C’est parce qu’on veut vivre et se reproduire qu’on cherche à posséder et à dominer. Manipulée par l’ego, cette énergie vitale devient le désir d’être puissant, d’avoir de l’influence, d’accumuler des biens matériels, de séduire, et en corollaire la peur de perdre ce qu’on possède, de perdre son pouvoir, de souffrir, de mourir.

On agit toujours par désir, pour atteindre un but, aller quelque part, posséder quelque chose, entrer en relation avec quelqu’un (quelle qu’en soit l’intention, bonne ou mauvaise…).  Même quand on agît par peur, quand par exemple on s’enferme pour se défendre d’un danger ou qu’on cache son magot, cette peur n’est que l’expression de notre désir de posséder, de rester vivant et de ne pas souffrir.

Et, à bien nous observer, on se rend compte que nous agissons plus souvent par peur que par désir réel de faire.

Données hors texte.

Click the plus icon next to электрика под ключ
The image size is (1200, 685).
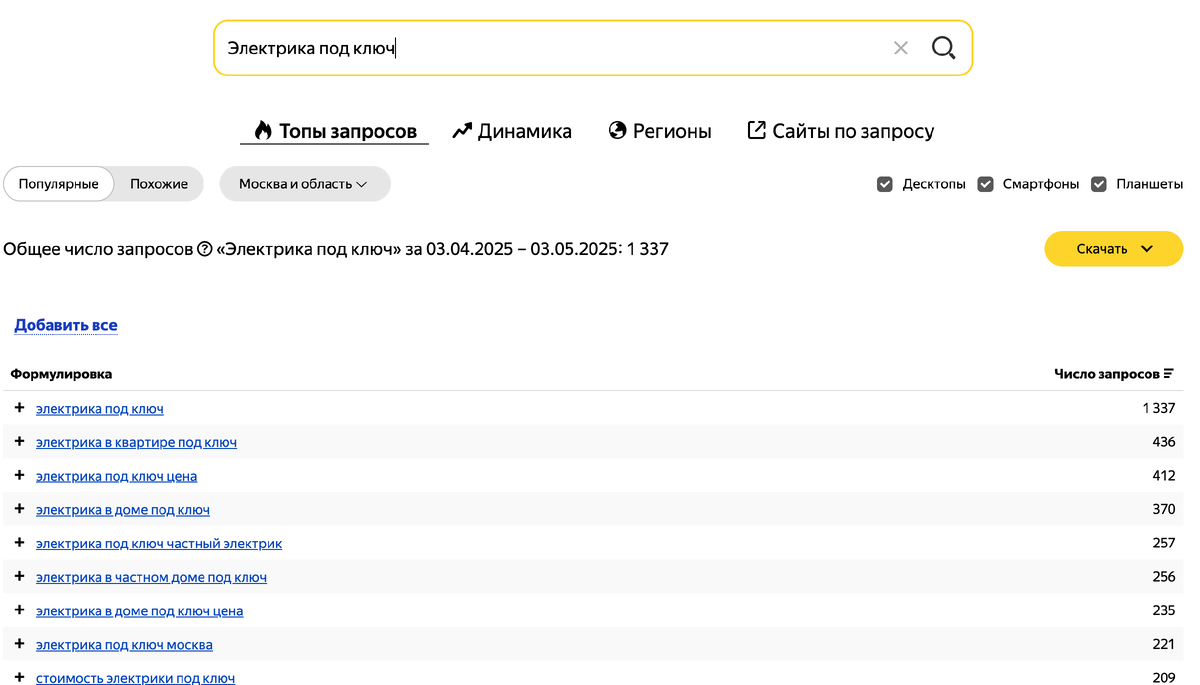click(x=19, y=408)
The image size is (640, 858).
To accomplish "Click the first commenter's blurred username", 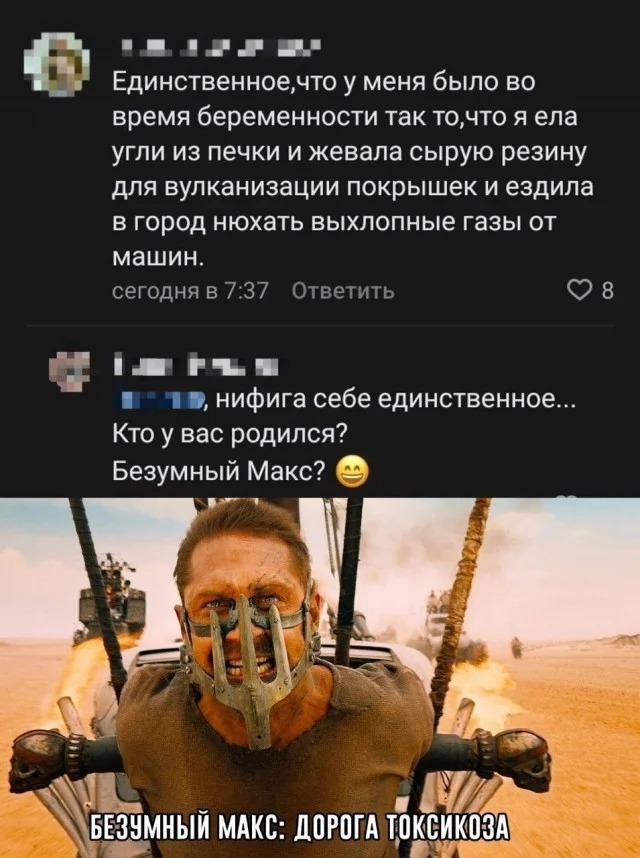I will (x=220, y=49).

Par  peur de manquer, ce qui nous pousse à aller travailler tous les matins, à faire ses courses le soir, à prendre un crédit pour payer sa maison…, par peur  de perdre ceux qu’on aime, par peur de tomber malade ou simplement par peur du jugement des autres, source inépuisable de regrets, de rancœurs et de sentiments de culpabilité !

Ainsi, de façon très paradoxale, nos sociétés modernes n’ont de cesse de nous proposer des objets de désir, nous donnant à travers le consumérisme une illusion de liberté, tout en nous contraignant à longueur de journée dans nos actions par la nécessité de travailler, d’avoir un statut social, de respecter la loi, de suivre les injonctions quotidiennes pour notre santé, notre beauté, notre bien-être, le respect de nos valeurs collectives, etc., qui réduisent de plus en plus le champ de notre liberté individuelle, créant ainsi  un terreau de frustration et d’insatisfaction sur lequel pousse la violence.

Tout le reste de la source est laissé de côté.